Belfast Telegraph

EY increases Northern Ireland growth forecast but warns of slowdown in labour market

Neil Gibson
Neil Gibson
Ryan McAleer

By Ryan McAleer

Professional services group EY has raised its projection for the growth of the Northern Ireland economy for 2019 from 0.9% to 1.1%.

The latest EY Economic Eye report published today, said that if a smooth Brexit scenario can be secured, the economy here will grow by 1.2% next year and then 1.6% into 2021 and 2022.

EY has downgraded its overall UK growth forecast for 2019 to 1.3% due to Brexit effects on investment and problems with in the car industry. The all-island report projects GDP growth in the Republic of Ireland will reach 4.1%, moderating to 3.3% in 2020.

Northern Ireland's labour market, which has expanded in each of the last six years, is projected to slow in 2019 and contract slightly the following year, before returning to moderate gains in 2021.

Weak growth combined with a very tight labour market, rising business costs and challenging high street conditions are the main factors in the projected slowing of the labour market.

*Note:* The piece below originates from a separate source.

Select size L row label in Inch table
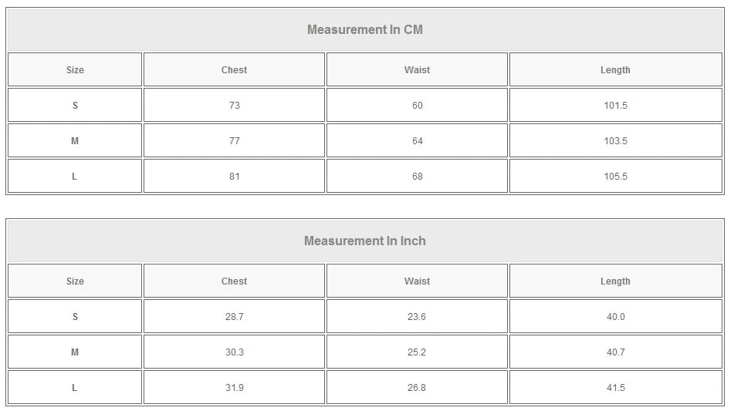Screen dimensions: 734x411 click(75, 388)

Neil Gibson (right), chief economist for EY Ireland, said: "Whilst our forecast projects a slowdown in the rate of job creation in the Northern Ireland labour market, it's important to note that this trend has also been expected in previous Economic Eye reports and has not materialised, as the region has continued to outperform expectations.

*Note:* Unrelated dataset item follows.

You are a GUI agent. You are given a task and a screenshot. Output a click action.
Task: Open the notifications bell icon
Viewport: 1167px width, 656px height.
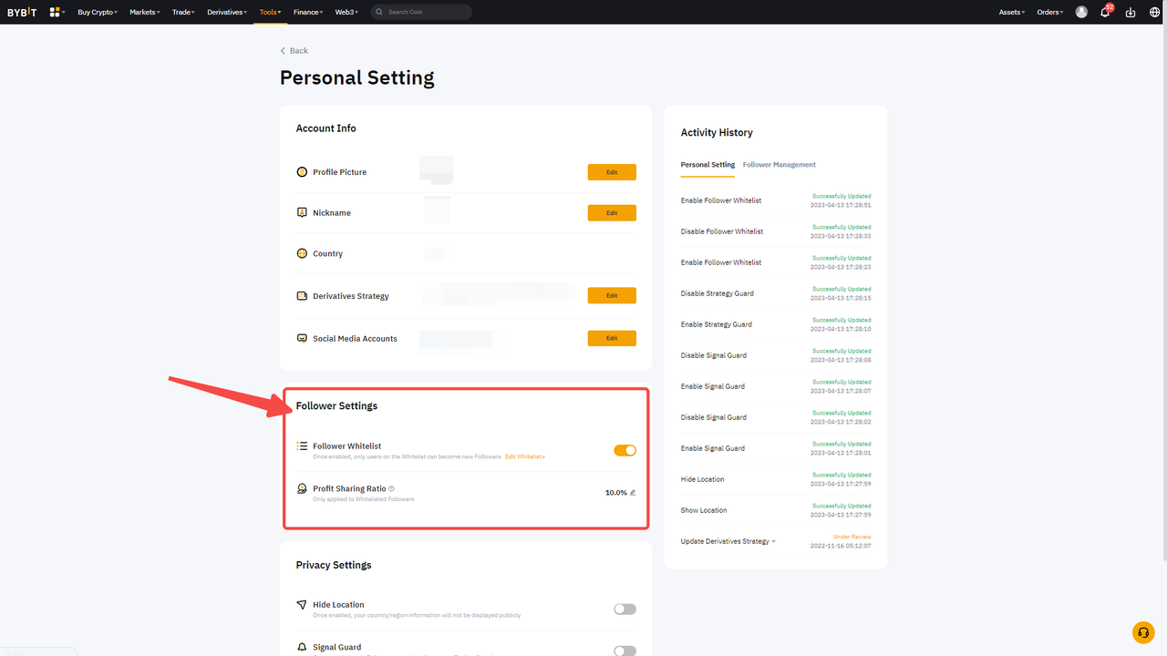coord(1105,13)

"Despite disappointing growth levels firms continue to hire, placing a premium on talent."

According to EY, the sectors set to experience the most significant employment growth between 2018-2023 are ICT (5,400), professional services (3,400), accommodation and food (2,900) and construction (2,900), while the sectors set to experience losses include the wholesale and retail (-3,200), agriculture (-1,800) and public administration (-1,600).

Assessing the likely impact of a 'bad' Brexit on the economies on both sides of the border, EY's report said it expects the Irish economy to avoid outright recession, even with tariffs.

Recent research by the business services group found a 52% increase in foreign direct investment into the Republic in 2018, with a major acceleration from the UK. As such, EY said a global economic slowdown presents a much greater threat to the Republic's headline GDP growth than Brexit.

The same report showed Northern Ireland was the only part of the UK to record an increase in FDI projects, with all other UK regions suffering a contraction. The growth was largely driven by increased numbers of projects from the US and the Republic.

EY said it emphasises the talent cost proposition in the region remains compelling despite the prevailing Brexit uncertainty.

However, the report also said with weaker growth in Northern Ireland meant a 'bad' Brexit scenario would likely push the economy here into recession.

Michael Hall, head of markets for EY Ireland, said: "The strength of the Irish economy suggests that even a hard Brexit may not push the country into recession, though it would clearly be very difficult for particular sectors and regions.

"The same cannot be said in Northern Ireland where the underlying economic performance is much weaker.

"However, the impressive FDI figures into the island, highlight the opportunities that exist among the very obvious risks.

"Coupled with the fact that most people across the island who want a job have one, this provides a strong platform from which to face the challenges that lie ahead."